Un autre point crucial de Altars of Madness, c’est qu’il a démontré une fusion d’influences. Prenez le thrash des débuts de Slayer. Ajoutez-y une bonne dose de black metal (oui, Trey Azagthoth était un grand fan de Venom, un autre pilier du genre), et puis amplifiez le tout jusqu’à ce que l’intensité dépasse un point de non-retour. Résultat ? Le death metal tel qu’on le connaît aujourd’hui.

Ce que cet album a fait, c’est ouvrir la voie à une hybridation du genre. Des groupes comme Deicide, Immolation, ou encore Entombed en Suède ont pris cette fusion et l’ont adaptée à leur propre sauce. Même le grindcore et le brutal death (pensons à Cannibal Corpse) doivent une partie de leur ADN à Altars of Madness. C’est un big bang musical.

Le culte de la pochette

Parce qu’un album culte n’est rien sans une pochette iconique, parlons de celle de Altars of Madness. Créée par Dan Seagrave, un dieu dans son domaine, l’artwork représente une sorte de vortex cosmique peuplé de visages démoniaques. Cette fresque chaotique et dérangeante était comme une promesse visuelle de ce qui vous attendait musicalement. Aujourd’hui encore, cette pochette est une des plus célèbres du metal extrême. C’est simple : on la reconnaît au premier coup d'œil.

Pochette de l'album Altars of Madness de Morbid Angel

Les chiffres qui parlent

  • L’album a été élu parmi les meilleurs albums de death metal de tous les temps dans d'innombrables classements (Decibel, Rolling Stone).
  • Il s’est vendu à des centaines de milliers d’exemplaires, un exploit pour un genre si extrême.
  • Il continue d’influencer des générations de musiciens. On trouve des groupes évoquant cet album comme une source directe d'inspiration des deux côtés de l’Atlantique.

Et aujourd’hui ?

Plus de trois décennies après sa sortie, Altars of Madness reste une référence incontournable. Il est étudié, rejoué, et analysé par les fans et les musiciens underground. Et soyons honnêtes, il n’a pas pris une ride. Que ce soit pour les puristes, pour les groupes émergents qui veulent comprendre leurs racines, ou simplement pour les mélomanes curieux, cet album tient encore tête à tout ce qui sort aujourd’hui dans le death metal.

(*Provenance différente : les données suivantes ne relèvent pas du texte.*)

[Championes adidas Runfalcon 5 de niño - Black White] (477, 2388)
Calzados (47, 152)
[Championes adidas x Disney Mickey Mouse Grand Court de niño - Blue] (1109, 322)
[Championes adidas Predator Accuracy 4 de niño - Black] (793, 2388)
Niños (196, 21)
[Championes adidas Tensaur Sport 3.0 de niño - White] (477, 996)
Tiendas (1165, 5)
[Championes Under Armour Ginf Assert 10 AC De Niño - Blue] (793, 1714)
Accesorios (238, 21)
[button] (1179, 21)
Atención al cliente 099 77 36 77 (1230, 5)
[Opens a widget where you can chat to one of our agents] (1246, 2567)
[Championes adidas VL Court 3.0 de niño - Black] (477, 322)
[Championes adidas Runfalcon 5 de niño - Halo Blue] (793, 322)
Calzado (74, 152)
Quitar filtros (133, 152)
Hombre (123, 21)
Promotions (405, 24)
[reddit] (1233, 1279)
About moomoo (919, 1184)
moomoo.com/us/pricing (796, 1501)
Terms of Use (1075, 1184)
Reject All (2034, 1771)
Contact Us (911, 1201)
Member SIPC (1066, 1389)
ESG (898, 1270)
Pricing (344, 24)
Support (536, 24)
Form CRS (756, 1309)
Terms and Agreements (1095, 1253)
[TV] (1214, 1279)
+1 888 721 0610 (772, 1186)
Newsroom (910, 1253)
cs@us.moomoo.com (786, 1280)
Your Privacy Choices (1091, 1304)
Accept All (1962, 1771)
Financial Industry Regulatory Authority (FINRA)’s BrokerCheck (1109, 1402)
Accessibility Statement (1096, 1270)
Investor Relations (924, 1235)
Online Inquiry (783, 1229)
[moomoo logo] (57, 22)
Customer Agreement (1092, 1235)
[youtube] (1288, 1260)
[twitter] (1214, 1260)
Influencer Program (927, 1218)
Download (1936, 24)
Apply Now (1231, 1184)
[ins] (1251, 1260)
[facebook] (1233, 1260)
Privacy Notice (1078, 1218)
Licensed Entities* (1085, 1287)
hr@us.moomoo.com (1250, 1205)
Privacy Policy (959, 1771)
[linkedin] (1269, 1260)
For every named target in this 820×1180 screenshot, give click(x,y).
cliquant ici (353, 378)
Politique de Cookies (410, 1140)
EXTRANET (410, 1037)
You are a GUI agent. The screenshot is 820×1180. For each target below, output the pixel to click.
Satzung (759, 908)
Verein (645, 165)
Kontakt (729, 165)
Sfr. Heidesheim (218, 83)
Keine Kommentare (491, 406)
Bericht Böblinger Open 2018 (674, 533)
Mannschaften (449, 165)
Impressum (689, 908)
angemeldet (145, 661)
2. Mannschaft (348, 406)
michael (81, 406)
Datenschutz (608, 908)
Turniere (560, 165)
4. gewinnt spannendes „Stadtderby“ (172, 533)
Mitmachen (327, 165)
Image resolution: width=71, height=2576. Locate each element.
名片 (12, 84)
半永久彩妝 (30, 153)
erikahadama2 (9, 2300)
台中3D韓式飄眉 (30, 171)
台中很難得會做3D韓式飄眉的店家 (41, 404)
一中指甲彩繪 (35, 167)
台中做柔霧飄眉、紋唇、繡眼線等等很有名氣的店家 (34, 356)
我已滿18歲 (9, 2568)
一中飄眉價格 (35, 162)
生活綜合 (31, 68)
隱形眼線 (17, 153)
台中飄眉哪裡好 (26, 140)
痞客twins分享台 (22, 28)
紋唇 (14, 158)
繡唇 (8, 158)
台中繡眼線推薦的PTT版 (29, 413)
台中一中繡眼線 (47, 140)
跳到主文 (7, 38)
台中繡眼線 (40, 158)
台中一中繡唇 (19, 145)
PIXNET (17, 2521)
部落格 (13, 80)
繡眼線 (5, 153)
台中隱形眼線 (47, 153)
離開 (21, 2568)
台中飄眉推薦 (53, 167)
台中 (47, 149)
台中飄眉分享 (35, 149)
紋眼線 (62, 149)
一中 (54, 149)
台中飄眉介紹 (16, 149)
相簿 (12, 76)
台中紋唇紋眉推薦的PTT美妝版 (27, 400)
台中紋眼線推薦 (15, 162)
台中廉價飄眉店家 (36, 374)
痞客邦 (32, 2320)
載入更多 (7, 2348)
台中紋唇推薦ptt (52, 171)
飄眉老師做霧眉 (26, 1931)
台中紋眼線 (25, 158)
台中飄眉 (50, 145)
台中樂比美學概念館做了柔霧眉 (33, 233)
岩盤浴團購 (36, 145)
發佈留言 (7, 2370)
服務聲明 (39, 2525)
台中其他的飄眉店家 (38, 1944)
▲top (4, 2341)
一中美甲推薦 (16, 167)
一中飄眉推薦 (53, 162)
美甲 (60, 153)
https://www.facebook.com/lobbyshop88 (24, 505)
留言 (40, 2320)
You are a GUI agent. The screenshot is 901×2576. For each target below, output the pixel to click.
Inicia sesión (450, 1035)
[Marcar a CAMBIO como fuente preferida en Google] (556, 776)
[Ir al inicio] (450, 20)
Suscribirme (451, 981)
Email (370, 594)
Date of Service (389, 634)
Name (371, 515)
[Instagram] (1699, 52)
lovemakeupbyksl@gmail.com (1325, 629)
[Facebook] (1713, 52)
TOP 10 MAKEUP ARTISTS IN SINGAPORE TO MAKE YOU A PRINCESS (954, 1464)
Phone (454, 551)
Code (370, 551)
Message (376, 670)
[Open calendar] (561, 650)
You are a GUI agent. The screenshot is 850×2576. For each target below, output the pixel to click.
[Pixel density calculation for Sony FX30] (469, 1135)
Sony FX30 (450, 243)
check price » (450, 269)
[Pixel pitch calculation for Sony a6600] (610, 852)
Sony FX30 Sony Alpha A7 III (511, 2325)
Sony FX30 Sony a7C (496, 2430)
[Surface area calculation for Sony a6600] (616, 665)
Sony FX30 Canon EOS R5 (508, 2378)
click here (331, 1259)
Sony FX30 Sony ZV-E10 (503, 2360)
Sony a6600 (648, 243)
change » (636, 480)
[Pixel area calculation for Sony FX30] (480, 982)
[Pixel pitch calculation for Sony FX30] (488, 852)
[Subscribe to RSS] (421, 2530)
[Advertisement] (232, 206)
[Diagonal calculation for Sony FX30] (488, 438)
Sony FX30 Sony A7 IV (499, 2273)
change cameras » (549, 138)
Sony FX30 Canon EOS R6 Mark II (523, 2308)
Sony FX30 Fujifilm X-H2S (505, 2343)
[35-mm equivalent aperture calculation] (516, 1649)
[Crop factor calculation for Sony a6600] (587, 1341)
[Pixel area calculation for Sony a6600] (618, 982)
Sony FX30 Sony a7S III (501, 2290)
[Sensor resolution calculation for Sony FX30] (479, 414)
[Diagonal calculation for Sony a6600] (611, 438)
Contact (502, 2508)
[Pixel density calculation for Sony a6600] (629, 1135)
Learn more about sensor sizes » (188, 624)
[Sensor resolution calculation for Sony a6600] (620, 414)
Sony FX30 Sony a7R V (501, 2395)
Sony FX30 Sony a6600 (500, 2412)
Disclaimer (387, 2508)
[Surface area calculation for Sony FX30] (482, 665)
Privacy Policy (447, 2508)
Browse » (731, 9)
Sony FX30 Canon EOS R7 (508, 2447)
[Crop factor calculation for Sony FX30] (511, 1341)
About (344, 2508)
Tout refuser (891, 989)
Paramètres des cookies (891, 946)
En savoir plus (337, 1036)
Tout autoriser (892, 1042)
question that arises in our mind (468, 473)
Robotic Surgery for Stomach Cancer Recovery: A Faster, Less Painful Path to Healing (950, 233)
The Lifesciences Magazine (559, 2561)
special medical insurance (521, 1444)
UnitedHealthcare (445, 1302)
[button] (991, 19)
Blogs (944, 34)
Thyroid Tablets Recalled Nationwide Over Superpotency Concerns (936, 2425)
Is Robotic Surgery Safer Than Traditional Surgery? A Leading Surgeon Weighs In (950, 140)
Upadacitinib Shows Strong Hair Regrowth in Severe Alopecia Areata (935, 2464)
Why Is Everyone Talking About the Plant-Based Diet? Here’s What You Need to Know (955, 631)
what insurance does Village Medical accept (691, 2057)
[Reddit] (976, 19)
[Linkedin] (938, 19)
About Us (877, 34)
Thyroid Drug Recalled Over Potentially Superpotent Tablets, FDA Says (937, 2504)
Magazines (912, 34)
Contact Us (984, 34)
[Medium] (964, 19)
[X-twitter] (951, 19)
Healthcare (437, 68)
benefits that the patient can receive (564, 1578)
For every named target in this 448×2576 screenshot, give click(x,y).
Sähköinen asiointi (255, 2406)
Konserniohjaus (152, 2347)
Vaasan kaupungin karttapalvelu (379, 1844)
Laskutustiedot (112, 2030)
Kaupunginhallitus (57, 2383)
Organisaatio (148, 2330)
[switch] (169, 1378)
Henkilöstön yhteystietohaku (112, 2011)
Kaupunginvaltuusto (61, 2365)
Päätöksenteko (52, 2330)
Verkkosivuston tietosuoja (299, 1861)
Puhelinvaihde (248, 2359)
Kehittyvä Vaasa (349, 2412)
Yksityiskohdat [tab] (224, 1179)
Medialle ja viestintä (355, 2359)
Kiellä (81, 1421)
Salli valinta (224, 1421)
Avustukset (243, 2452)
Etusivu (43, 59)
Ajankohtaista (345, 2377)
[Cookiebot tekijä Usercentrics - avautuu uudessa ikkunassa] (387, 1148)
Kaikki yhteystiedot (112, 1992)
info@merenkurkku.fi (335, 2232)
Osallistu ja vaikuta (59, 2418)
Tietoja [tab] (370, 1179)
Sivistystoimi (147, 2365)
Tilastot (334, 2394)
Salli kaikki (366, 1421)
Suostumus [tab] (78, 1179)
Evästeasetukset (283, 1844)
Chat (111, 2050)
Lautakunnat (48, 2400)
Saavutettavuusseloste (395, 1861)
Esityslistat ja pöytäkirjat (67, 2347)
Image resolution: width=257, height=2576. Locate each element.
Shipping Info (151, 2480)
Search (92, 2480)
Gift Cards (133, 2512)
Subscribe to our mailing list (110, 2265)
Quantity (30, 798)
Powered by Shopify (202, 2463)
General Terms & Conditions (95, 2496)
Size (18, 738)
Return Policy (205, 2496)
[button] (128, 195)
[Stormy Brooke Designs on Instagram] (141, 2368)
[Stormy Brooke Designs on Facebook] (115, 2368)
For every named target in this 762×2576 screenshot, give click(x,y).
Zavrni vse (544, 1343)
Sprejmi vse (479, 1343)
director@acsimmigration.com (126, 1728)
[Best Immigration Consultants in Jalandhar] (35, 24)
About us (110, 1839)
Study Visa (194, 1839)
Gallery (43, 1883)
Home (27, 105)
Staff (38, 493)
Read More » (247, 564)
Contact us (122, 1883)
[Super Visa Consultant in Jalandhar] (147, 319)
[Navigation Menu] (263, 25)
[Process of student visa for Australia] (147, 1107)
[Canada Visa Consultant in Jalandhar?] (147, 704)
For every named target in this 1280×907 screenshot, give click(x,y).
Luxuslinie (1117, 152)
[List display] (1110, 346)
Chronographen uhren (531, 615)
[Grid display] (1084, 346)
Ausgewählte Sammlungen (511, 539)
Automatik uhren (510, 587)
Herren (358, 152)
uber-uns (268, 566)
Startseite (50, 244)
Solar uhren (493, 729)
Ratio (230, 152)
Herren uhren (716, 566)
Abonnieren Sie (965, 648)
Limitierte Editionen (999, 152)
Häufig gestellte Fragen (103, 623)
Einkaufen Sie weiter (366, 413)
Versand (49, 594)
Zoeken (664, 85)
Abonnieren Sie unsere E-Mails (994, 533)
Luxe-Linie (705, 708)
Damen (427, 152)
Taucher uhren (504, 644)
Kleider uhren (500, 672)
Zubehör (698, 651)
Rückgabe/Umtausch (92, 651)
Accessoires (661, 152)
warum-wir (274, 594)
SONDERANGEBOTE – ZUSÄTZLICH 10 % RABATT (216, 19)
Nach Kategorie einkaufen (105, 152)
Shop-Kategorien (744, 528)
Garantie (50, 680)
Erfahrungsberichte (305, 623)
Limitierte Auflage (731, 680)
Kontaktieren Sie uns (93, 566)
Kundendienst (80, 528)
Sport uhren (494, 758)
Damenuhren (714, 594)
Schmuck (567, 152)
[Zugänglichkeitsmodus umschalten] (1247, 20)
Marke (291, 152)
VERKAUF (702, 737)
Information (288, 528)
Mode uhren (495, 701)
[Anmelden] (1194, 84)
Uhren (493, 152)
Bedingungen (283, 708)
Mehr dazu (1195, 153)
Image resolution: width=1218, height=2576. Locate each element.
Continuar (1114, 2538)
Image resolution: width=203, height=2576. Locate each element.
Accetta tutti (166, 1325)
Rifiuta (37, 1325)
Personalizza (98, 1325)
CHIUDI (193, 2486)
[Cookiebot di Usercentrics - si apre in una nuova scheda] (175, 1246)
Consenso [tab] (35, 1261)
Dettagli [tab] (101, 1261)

Morbid Angel, avec cet opus, a bâti un empire sonore qui continue d’étendre son influence. Reste à savoir combien de nouveaux groupes reprendront le flambeau et repousseront encore les limites du genre comme Altars of Madness l’a fait en son temps. Mais une chose est certaine : on n’a pas fini d’entendre les démons invoqués dans cette œuvre monumentale hurler à travers les âges.